Quantum dynamics of atomic and molecular systems
Our group studies atomic and molecular quantum systems with respect to their interactions on different levels of complexity. Of special importance is the application and extension of modern methods for the manipulation and quantum control to many-body quantum systems, in particular using coherent light. The systems under investigation range from highly excited Rydberg atoms over atomic and molecular quantum gases to molecular aggregates. The group develops technologies for trapping and cooling of neutral atoms as well as quantum-state sensitive diagnostics.
Latest news from the lab
|Juris Ulmanis obtains his PhD||28.11.2015|
After a sucessfull thesis defense Juris Ulmanis from the Mixtures team obtains his PhD degree. Congratulations!
Universality and non-universality in the heteronuclear Efimov scenario with large mass imbalance, PhD thesis, or see our full list of publications
|Three photon off-resonant excitation of Rybderg |nP> states||12.06.2015|
We can now reliably excite Rydberg atoms in an |nP> state via a three photon off-resonant excitation scheme. This is an important step towards the achievement of single Rydberg atom sensitivity in the Interaction Enhanced Imaging technique that we recently developed and demonstrated. In this method, the interaction between a Rydberg state that we call "impurity" and another one called "probe", coupled via Electromagnetically Induced Transparency (EIT) to the ground state, is leveraged to change the optical properties of the atom cloud, which would be transparent due to EIT, and make it absorptive only in the neighbourhood of the impurity, thus allowing to detect its position. We can now use |nP> states as impurities and |nS> as probing ones to leverage their strong dipole-dipole interactions, which lead to an increase of absorption per each impurity.
The first step of the excitation is done via a circularly polarized 780 nm beam, red detuned by 100 MHz from the ground to excited transition, then a circularly polarized 480 nm laser is used to get 100 MHz below a Rydberg |nS> state. Finally the Rydberg |nP> state is excited by applying a microwave radiation pulse, appropriately tuned to compensate for the detuning of the previous two steps. We apply a small magnetic field to remove the Zeeman degeneracy and to address a well defined Zeeman substate.
Observing the Dynamics of Dipole-Mediated Energy Transport by Interaction Enhanced Imaging, Science 342, 954 (2013), or see our full list of publications
For more highlights see our news page
|Maria Martinez Valado obtains her PhD||19.05.2015|
Congratulations to Maria Martinez Valado for successfully defending her thesis with title "Investigation of correlations between strongly interacting Rydberg excitations in cold gases using Full Counting Statistics" and for obtaining her PhD degree in a cotutelle between the University of Pisa and the University of Heidelberg.

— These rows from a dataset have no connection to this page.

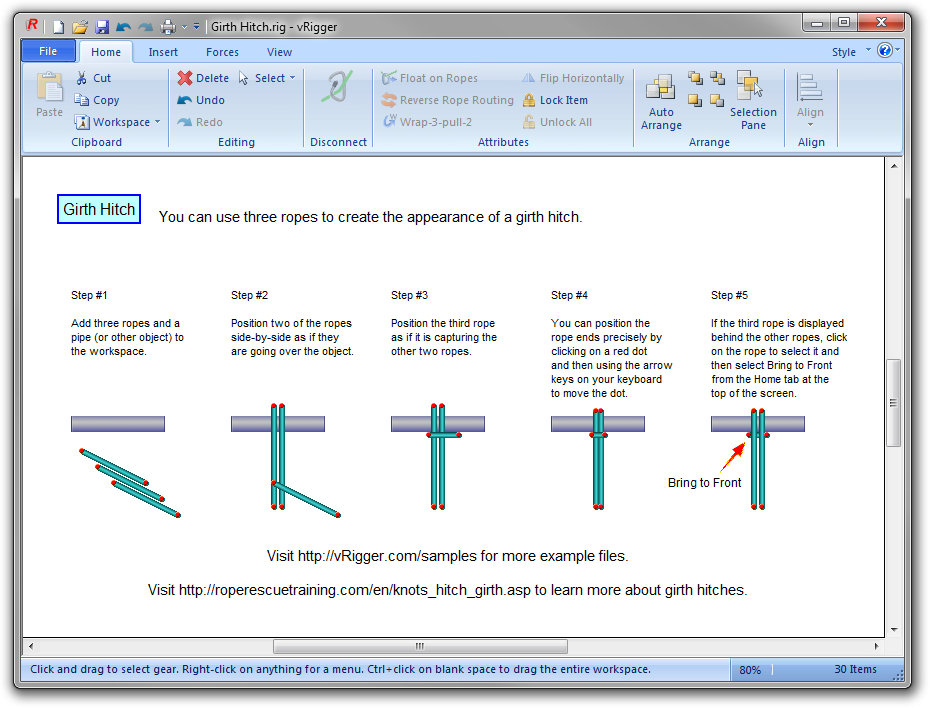The height and width of the screenshot is (708, 930).
Task: Click the Auto Arrange icon
Action: [660, 101]
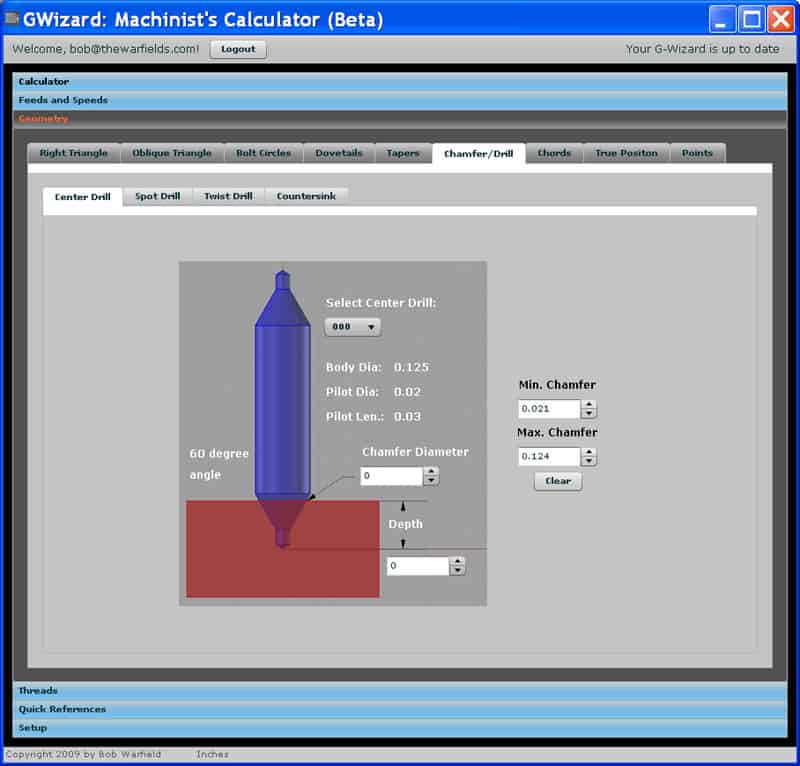The image size is (800, 766).
Task: Increase Min. Chamfer using its up arrow
Action: point(589,404)
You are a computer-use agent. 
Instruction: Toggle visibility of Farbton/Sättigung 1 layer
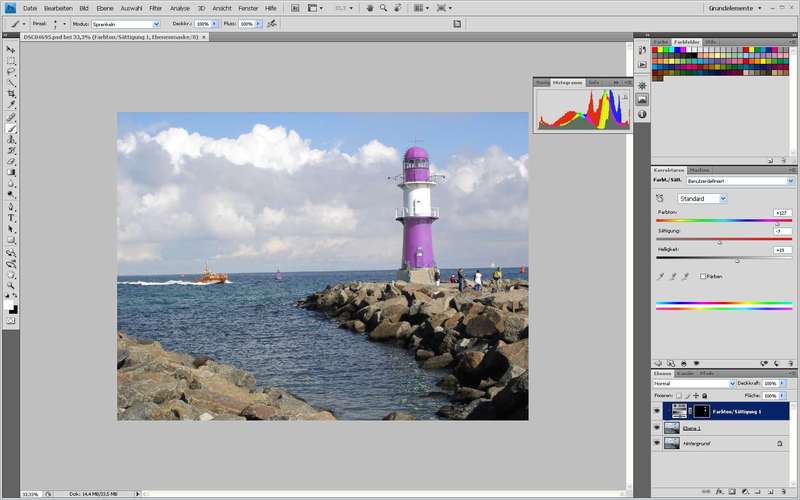(657, 411)
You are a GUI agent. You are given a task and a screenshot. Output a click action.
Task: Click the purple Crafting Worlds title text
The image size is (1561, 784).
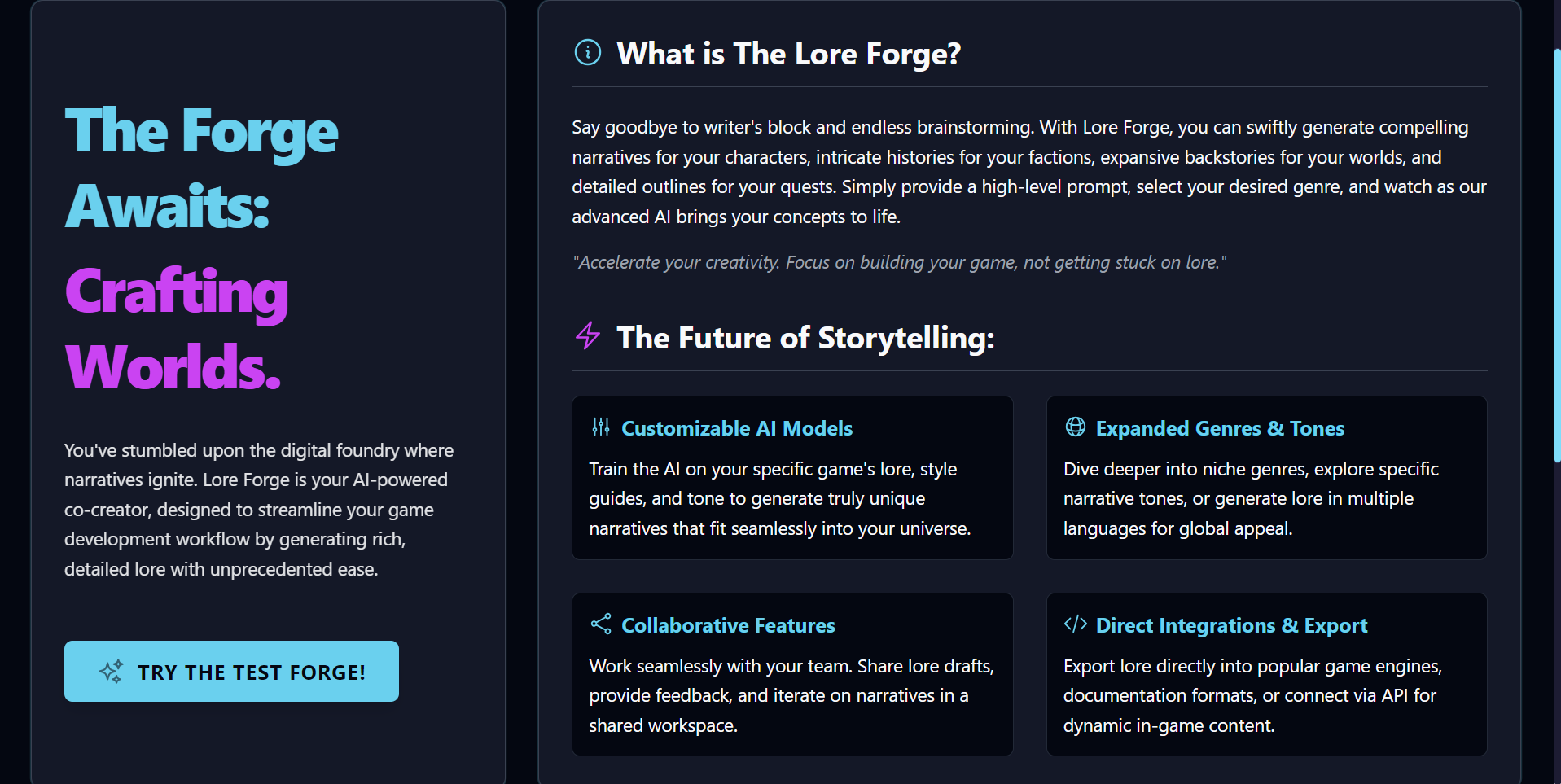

Mixtures of ultracold atoms and molecules
In this experiment we use a mixture of two different alkali metals: cesium and lithium. This gives us the possbility to form ultracold LiCs dimers. These molecules have an extremely large electric dipole moment which promises many new experiments. For example, the molecules can be orientated in an external electric field.
Strongly-correlated Rydberg quantum gases
Rydberg atoms are atoms in highly excited electronic states. These atoms are very sensitive to external fields and experience extremely strong interactions with other Rydberg atoms. This gives us a model system for studying strongly-correlated quantum systems that is highly controllable and completely governed by interatomic interactions.
Collisions of highly charged ions and cold atoms
We are currently setting up this new experiment. Our goal is to investigate multiple electron capture using the combined techniques of magneto-optically cooling and trapping of the target atoms and using recoil ion momentum spectroscopy.
Hybrid ion atom trap for cold chemistry experiments
Interactions between ions and neutrals play an important role in all kind of chemical reactions. In order to gain a full understanding of these systems we are trying to observe reactions at ultra-low temperatures. In this regime the reaction dynamics are no longer concealed by the thermal movement of the particles.
Rydberg physics with ultracold two-electron systems
We are setting up an experiment to study the physics of two-electron Rydberg atoms using a quantum gas of ultracold strontium. The experiment is located at the University of Science and Technology of China (USTC Shanghai Institute for Advanced Studies). First studies will be aiming to explore many-body effects induced by the long-range interactions between highly excited strontium Rydberg atoms, using the inner electron to control the atom's motion and to detect single Rydberg atoms.